Grades for GCSEs, A levels, and most other qualifications including applied generals will be based on a process involving teacher assessment against national standards, internal quality assurance, and external quality assurance by the exam boards.
The national process defined by the Department for Education and the exams regulator, Ofqual is as follows:
- Teachers will assess students against a national standard, which will be defined by the exam boards before the Easter break.
- Departments will submit grades which will be quality assured by the school and the Trust. This internal quality assurance process will have to be signed off by the exam board to ensure it is rigorous and in line with national standards.
- Our school results will be quality assured externally by the exam boards, which may include random sampling of our school’s evidence.

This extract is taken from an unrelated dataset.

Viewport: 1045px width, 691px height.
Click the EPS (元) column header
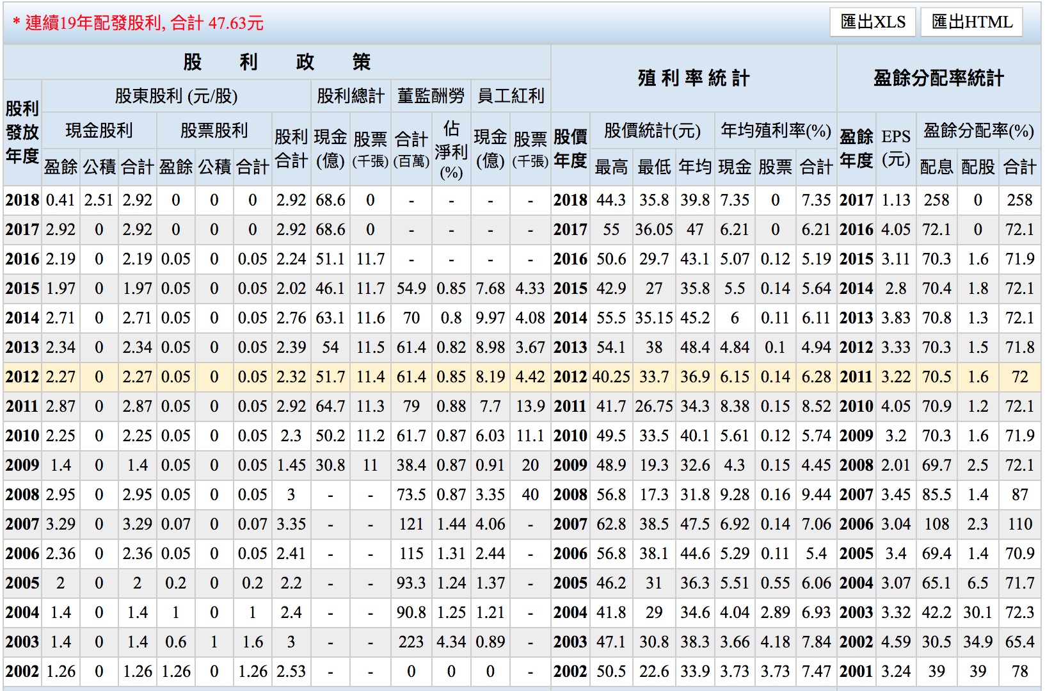pos(895,148)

- If the exam boards are confident in our submitted results, then the exam boards will award students their final grades.
- If students do not think their results are accurate, they will have the right to appeal. However, it is important to understand that appeals can result in grades going up or down.
So, will teachers award the grades?
Simply: no. The grade students achieve will start with their teacher’s assessment of their performance across a range of evidence. This is against a nationally-defined standard set by the exam boards, not teachers' own opinions. This assessment is then subject to both internal and external quality assurance before the final grade is awarded by the exam body as usual.
Does this mean grades are decided by an algorithm?
No, unlike last year, students’ grades will not be changed by a formula. The internal and external quality assurance measures will all be done by humans, not an algorithm. There is no limit on the achievement of students, providing they have evidence that they are working at that grade.
What about loss of learning / impact of Covid?
This year, teachers will only assess students on content they have been taught – because of the continued disruption of the pandemic. This means students will not be disadvantaged if they individually, their whole class or whole year group have been unable to complete their full course. However, grades can only be submitted on the basis of the evidence we have of students’ performance, even if that evidence covers less of the course than usual. Students who would usually have access arrangements in the exams, such as extra time, will benefit from the same arrangements in teacher assessment.
Will grades be different between different schools and colleges?
No, the standard against which teachers will be assessing students is set nationally by the exam boards. This is the standard that will be used during quality assurance and appeals to ensure consistency and fairness across the system.
What evidence will be used?
Teachers are able to draw on a range of assessment evidence from across a student’s study of the course, up until 18 June [change to allow time for internal QA]. This may include homework tasks, mock exams, and papers set by the exam boards. This may include evidence from before the second lockdown, as well as evidence from March – June. The exam boards are producing assessment materials that will be sent to us before Easter. Different departments may use different sources of evidence, and there is no requirement for any one type of assessment to be used – it’s about a performance across a range of evidence.
The exam boards are only giving out past papers, how is this fair?
Most of the assessments provided by the exam boards will be drawn from past papers, although there will be new questions as well. There is significant research that even if students have seen assessments questions before, it does not reduce the validity of the assessment. Furthermore, exam board questions are only one of the many pieces of evidence we will use to assess students this summer.
Can students and parents make the case for why a student should get a higher grade?
Our teachers are already using their professional expertise to assess students on the content they have been taught. Teachers are unable to submit higher grades for students unless they have the evidence that they are consistently working at this level. If teachers submit higher grades without evidence they are committing exam malpractice.
In 2020, any undue pressure by student or parent who placed undue pressure on teachers to increase grades was also considered exam malpractice. It is likely to be the same for 2021. If students or parents are found to be putting teachers or leaders under undue pressure to increase grades, then this matter will be referred to the exam boards and an investigation into malpractice may ensue. This may result in the student’s certificate being removed entirely if malpractice is deemed to have taken place.
Can students discuss their grades with teachers?
Teachers will be able to discuss which evidence they are using to inform their judgement with students, including marked or graded pieces of work.
However, we are not allowed to disclose their final submitted grade we give to the exam board.
Students should not attempt to second-guess the grade submitted, as teachers will be using a range of evidence to inform their final judgement. Students must not pressure teachers to reveal the grades they are submitting, or to increase the grades, as doing so may be considered exam malpractice.
What should students do to improve their grades?
The best thing students can do is to continue to attend classes, learn, act on feedback from their teachers, revise, and read around their subject. Their grade will be based on their performance, and so their outcomes are ultimately in their hands.